Aptamer (AS1411)-Conjugated Liposome for Enhanced Therapeutic Efficacy of miRNA-29b in Ovarian Cancer.

AS1411 Aptamer-functionalized liposome was successfully formulated and found to be nanosized. Flow cytometer and CLSM results demonstrated that Aptamer enhanced the targeting of carrier in the cancer cells via nucleolin-mediated transmembrane endocytosis pathway. The lipofectaminebased miR-29b showed a typical concentration-dependent cytotoxic effect in the cancer cells. LP-miR induced a significant reduction in the cell viability of A2780 cells compared to that of nontreated control, while LP-Mut (mutant loaded) did not have any effect on the cell viability indicating the importance of the specific gene sequencing.

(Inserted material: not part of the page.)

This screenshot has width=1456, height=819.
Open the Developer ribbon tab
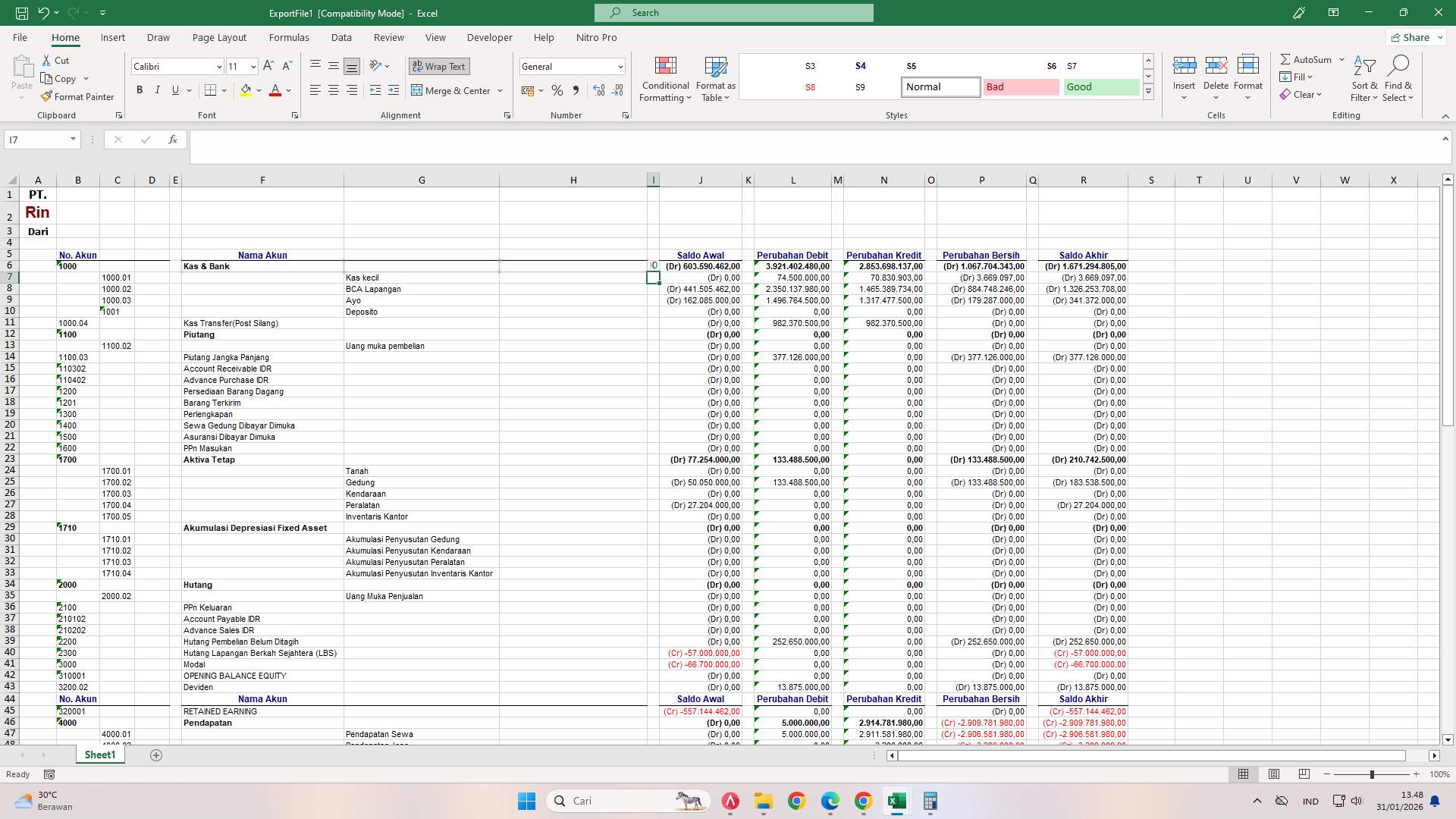coord(489,37)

LP-miR induced a significant decrease in the green fluorescence which is indicative of the decrease in the cell viability. Simultaneously, higher PI positive cells were observed for LP-miR treated cancer cells in Live/Dead assay. Cells treated with LP-miR exhibited the brightest fluorescence indicating the presence of apoptotic cells. Significant increase in the Annexin-V+ cells and PI+ cells were observed for cell treated with LP-miR compared to that of non-treated control indicating the potential of miR-29b. This novel miR-29b-loaded Aptamer-directed liposome could potential serve as a new platform to improve the therapeutic outcome in ovarian cancers.